AUFGABENSTELLUNG - Nach welcher Melodie soll laut dem Lesetext zur Warschawjanka der Liedtext geschrieben worden sein?

Warschawjanka
1. Feindliche Stürme durchtoben die
Lüfte,
drohende Wolken verdunkeln das Licht:
Mag uns auch Schmerz und Tod nun erwarten,
gegen die Feinde ruft auf uns die Pflicht.
Wir haben der Freiheit leuchtende Flamme
hoch über unsern Häuptern entfacht:
Die Fahne des Sieges, der Völkerbefreiung,
die sicher uns führt in der letzten Schlacht.
Auf, auf nun zum blutigen, heiligen Kampfe,
bezwinge die Feinde, du Arbeitervolk:
Auf die Barrikaden, auf die Barrikaden!
Erstürme die Welt, du Arbeitervolk!
2. Tod und Verderben allen Bedrückern,
leidendem Volke gilt unsere Tat,
kehrt gegen sie die mordenden Waffen,
daß sie ernten die eigene Saat!
Mit Arbeiterblut ist gedüngt diese Erde:
Gebt euer Blut für den letzten Krieg,
daß der Menschheit Erlösung werde!
Feierlich naht der heilige Sieg.
Auf, auf nun etc.
3. Elend und Hunger verderben uns alle,
gegen die Feinde ruft mahnend die Not:
Freiheit und Glück für die Menschheit
erstreiten
; kämpfende Jugend erschreckt nicht der Tod.
Die Toten, der großen Idee gestorben,
werden Millionen heilig sein.
Auf denn, erhebt euch, Brüder, Genossen!
Ergreift die Waffen und schließt die
Reih’n.
Auf, auf nun etc.
Geschichte / Kommentar:
Den Text des Liedes soll Waclaw Swiecicki 1879 als
Gefangener in der Warschauer Zitadelle nach der Melodie des polnischen
„Marsch der Zuaven“ aus dem Jahr 1863 geschrieben haben.
1883 wurde der Text erstmals in der polnischen Presse abgedruckt.

ERFASSTE DATEN -
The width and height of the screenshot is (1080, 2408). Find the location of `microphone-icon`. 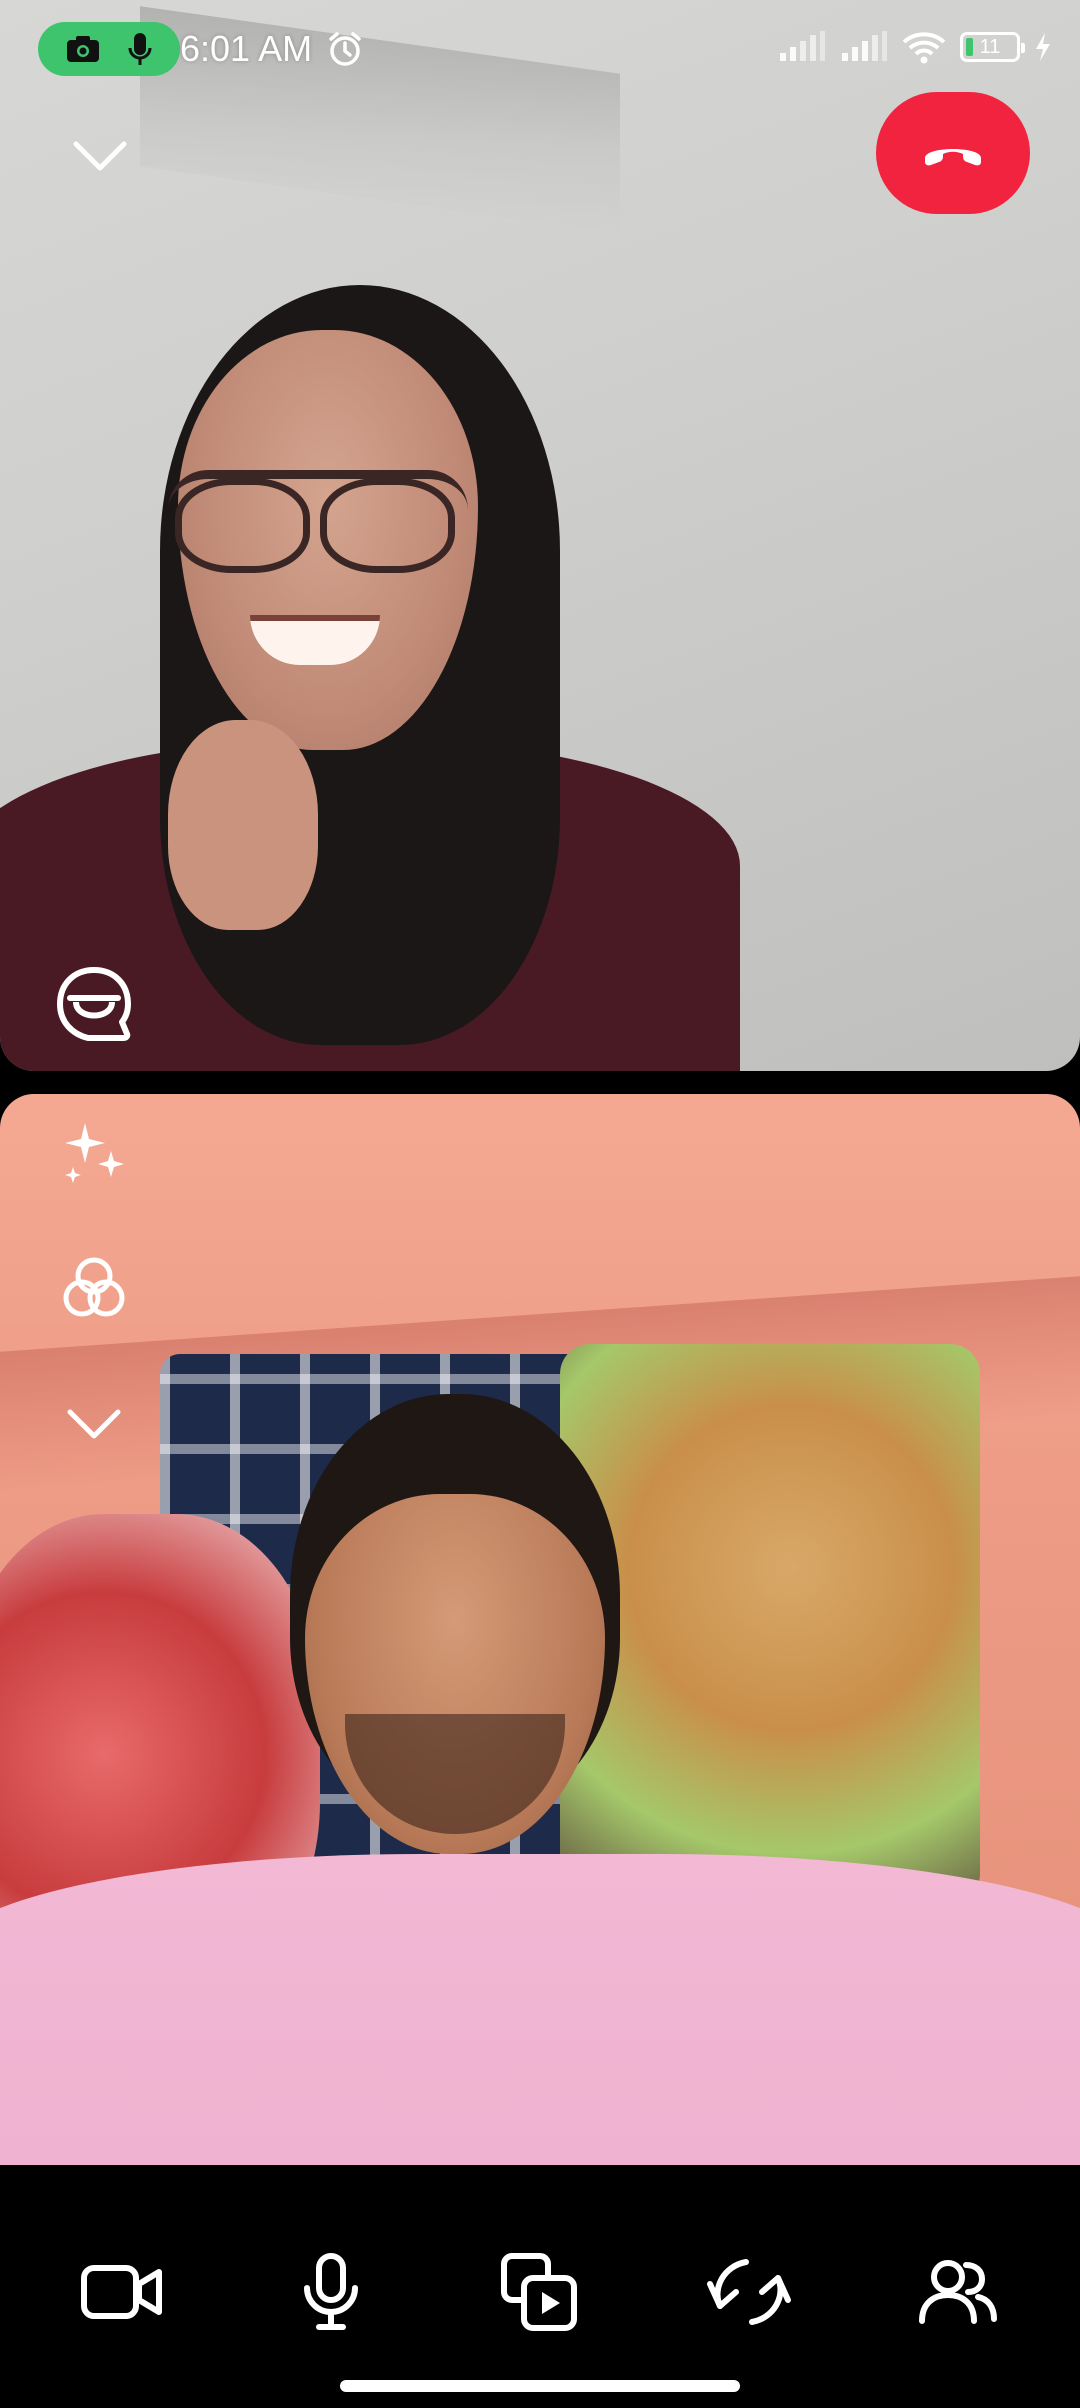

ERGEBNIS - Nach der Melodie des polnischen „Marsch der Zuaven“ aus dem Jahr 1863.